In order to "Sanitize" any surface you must wash that surface (in this case, knife blades) with water at no less than 190°F (~88°C) according to the (U.S.A) National Sanitation Foundation (NSF). Earlier this year the Conference for Food Protection recommended reducing that standard to 160°F (~71°C) as an "energy saving measure" citing a study at Ohio University that claims that it is equally effective. Additionally they recommended that the temperature could be reduced to 120°F (~49°C) with 'chemical additives' (soap).

So the question is "How hot is your hot running water?" According to "Wikipedia" (a dubious source at times, but I will accept it for this point) suggests that most home water heaters produce water at 104°F (~40°C) to 120°F (~49°C). This would suggest that to sanitize a knife blade something more than 'hot running water' is necessary. In fact since water over 131°F (~55°C) puts you at risk for scalding (Wikipedia, Ibid) and you certainly don't want a water heater putting out water that hot, I would have to disagree with your source and conclude that in household use soap is required to sanitize your knife blade.

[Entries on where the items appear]
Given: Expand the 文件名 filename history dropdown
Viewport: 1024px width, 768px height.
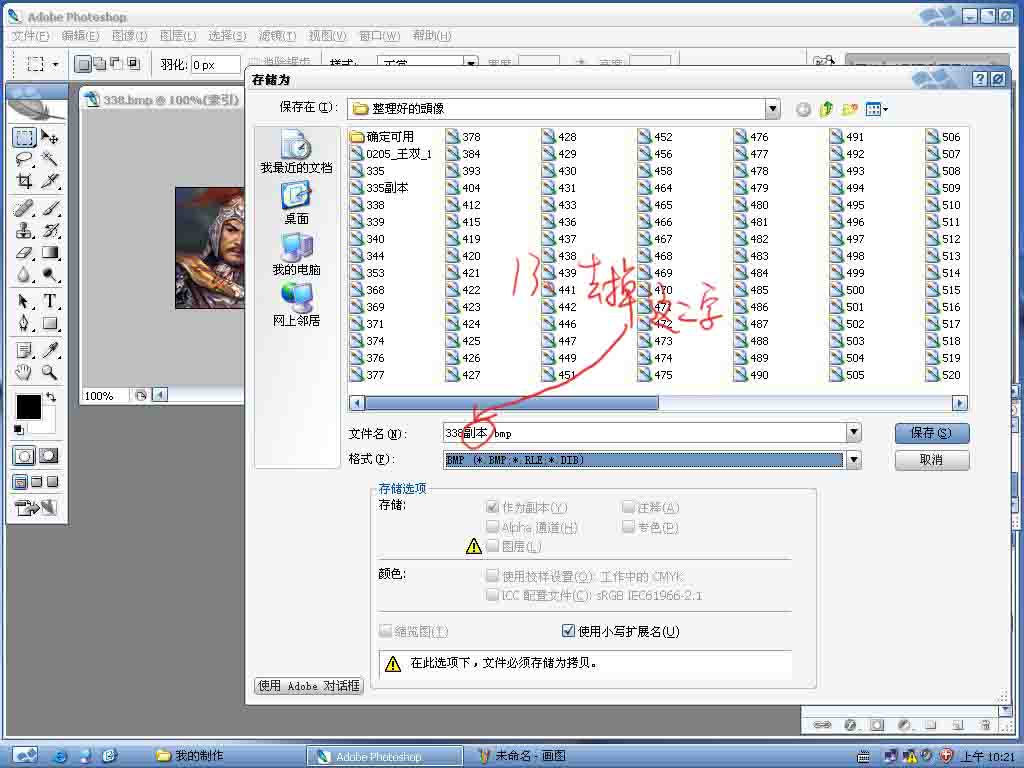Looking at the screenshot, I should click(x=853, y=433).
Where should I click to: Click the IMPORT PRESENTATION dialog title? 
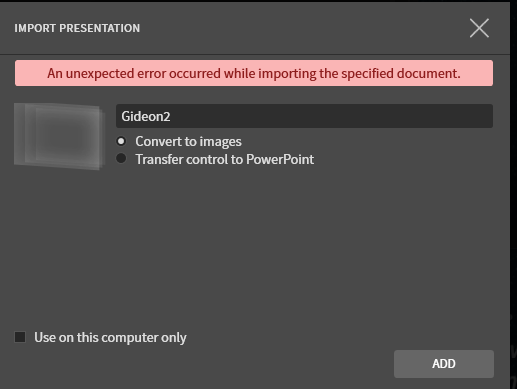pos(77,28)
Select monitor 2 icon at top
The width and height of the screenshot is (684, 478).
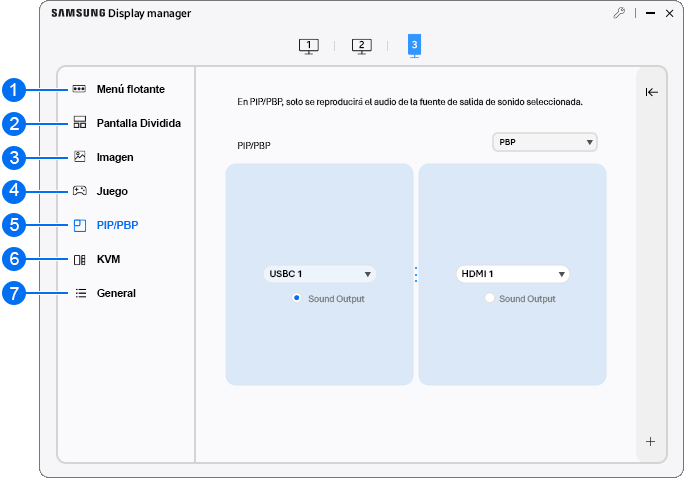(361, 46)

**Exercise description**
Repeat word for word the part of the knife-sanitizing passage above, starting with "So the question" and going on through "your knife blade.".

**Task solution**
So the question is "How hot is your hot running water?" According to "Wikipedia" (a dubious source at times, but I will accept it for this point) suggests that most home water heaters produce water at 104°F (~40°C) to 120°F (~49°C). This would suggest that to sanitize a knife blade something more than 'hot running water' is necessary. In fact since water over 131°F (~55°C) puts you at risk for scalding (Wikipedia, Ibid) and you certainly don't want a water heater putting out water that hot, I would have to disagree with your source and conclude that in household use soap is required to sanitize your knife blade.